Human-understandable explanations for machine learning models: A new approach

Large language models (LLMs) are being used to develop a new approach to explanation methods for machine learning models. These explanations aim to help users understand when and how they should trust a model’s predictions.

The challenge of complex explanations

Machine learning explanations are often complex and difficult for users to understand, especially those who lack expertise in the field. This can be a barrier to building trust in these models.

A new approach: Transforming explanations into plain language

To address this challenge, researchers at MIT have developed a two-part system called EXPLINGO. This system uses LLMs to transform complex explanations into plain language narratives.

How EXPLINGO works

NARRATOR: The first component of EXPLINGO uses an LLM to create narrative descriptions of explanations. Users can customize the style of these narratives by providing examples of the type of explanation they want to see.
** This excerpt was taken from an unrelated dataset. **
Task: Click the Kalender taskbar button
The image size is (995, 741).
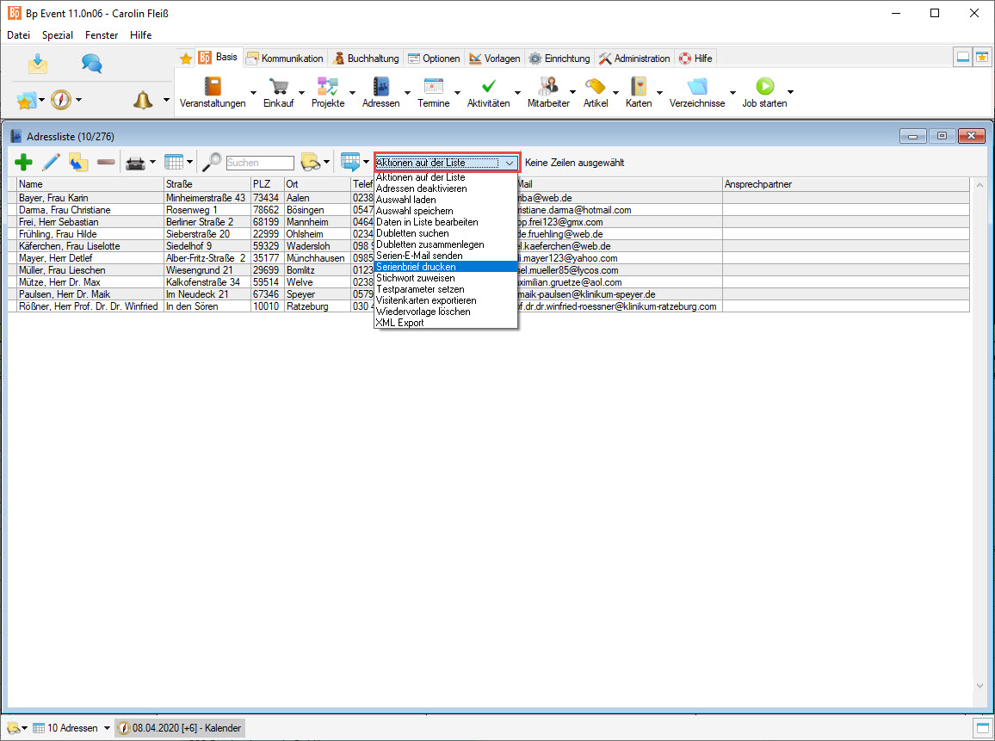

GRADER: The second component uses an LLM to evaluate the quality of the narrative explanation on four metrics: conciseness, accuracy, completeness, and fluency. Users can customize the weights of these metrics depending on their needs.

Benefits of this approach

  • Makes explanations more understandable and accessible to users who lack expertise in machine learning.
  • Allows users to customize the explanations to meet their specific needs.
  • Helps users to build trust in machine learning models.

Future work

The researchers hope to expand EXPLINGO by adding rationalization to the explanations and enabling users to ask follow-up questions about the model’s predictions. This could further improve the understanding and usability of machine learning models.